The Oxford Companion to United States History | 2001 | | © The Oxford Companion to United States History 2001, originally published by Oxford University Press 2001. (Hide copyright information) Copyright

Reagan, Ronald (1911–2004), fortieth president of the United States.A political liberal in his youth, Ronald Wilson Reagan helped create a conservative coalition in middle age and moved American politics rightward after winning the presidency at age sixty‐nine. Born in Tampico, Illinois, he grew up in a family that was by the standards of the day socially as well as politically liberal. His Roman Catholic father Jack and his evangelical Protestant mother Nelle condemned racism, and young Ron received help from a Jewish mentor. Jack's job with the Works Progress Administration helped the family survive the Depression of the 1930s, but Jack's alcoholism left a mark on his son's personality. Outwardly amiable and optimistic, Reagan typically concealed his feelings, avoided confrontations, and cultivated many acquaintances but few close friends.

After graduating from Eureka College in 1932, Reagan became a radio sportscaster in the Middle West and then began a film acting career in Hollywood. Generally avoiding the movie colony's often wild social life, he nevertheless became active in the Screen Actors Guild (SAG) and a master of Hollywood politics. In 1940 he helped to arrange production of his most famous film, Knute Rockne: All American, in which he starred as Notre Dame football legend George Gipp. That same year he married actress Jane Wyman. Involved in national politics as well, he voted for Franklin Delano Roosevelt four times and bled for liberal causes so easily, he would later joke, that he was “hemophiliac.” Barred from World War II combat by weak vision, he acted in films and plays produced by the army.

A series of crises in the late 1940s permanently altered Reagan's life. He almost died of pneumonia, his marriage collapsed, and his movie career stalled. A Cold War liberal Democrat during this period, he testified before the House Committee on Un‐American Activities as president of SAG and was a secret informant for the Federal Bureau of Investigation. Nancy Davis, an actress whom he met in 1949 and married three years later, restored stability to his life and nudged him rightward. He became a public spokesman for General Electric during the 1950s, joined the Republican party in the early 1960s, and won a national conservative following while campaigning for Republican presidential nominee Barry Goldwater in 1964. As governor of California from 1967 to 1975, Reagan sounded conservative but often acted moderately. He compromised with Democratic legislators, allowed state budget increases, and signed a bill liberalizing abortion. Bids for the Republican presidential nomination in 1968 and 1976 proved unsuccessful.

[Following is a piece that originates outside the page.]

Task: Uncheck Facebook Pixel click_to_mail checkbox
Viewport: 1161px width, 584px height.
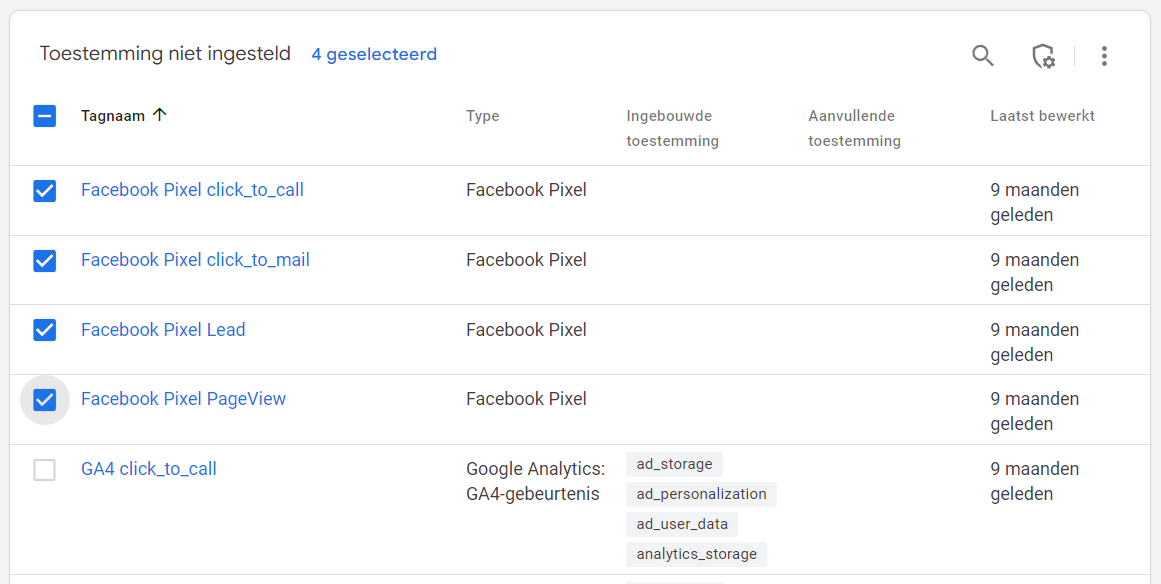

Like the country as a whole, Reagan became more conservative during the late 1970s, yet he won the presidency in 1980, defeating President Jimmy Carter, as the inspirational head of a broad coalition that included “Reagan Democrats” who blamed Carter for economic “stagflation” and a perceived decline of American power abroad. Moreover, except for his action to curb unions (most notably when he fired striking federal employees who belonged to the air‐traffic controllers' union), Reagan had no intention of dismantling the New Deal. Cuts in federal expenditures centered on antipoverty programs created during President Lyndon B. Johnson's administration rather than on middle‐class entitlements. Overall, his economic program benefited the affluent. His administration lowered taxes, especially in the upper brackets; accepted a recession to stop runaway inflation; and promoted reduced governmental regulation of business. “Reaganomics” proved less popular than “the Gipper” himself, whose standing soared when he responded bravely to an assassination attempt in March 1981. He and his vice president, George Bush, won a sweeping reelection victory in 1984, defeating Democrat Walter Mondale and his running mate Geraldine Ferraro.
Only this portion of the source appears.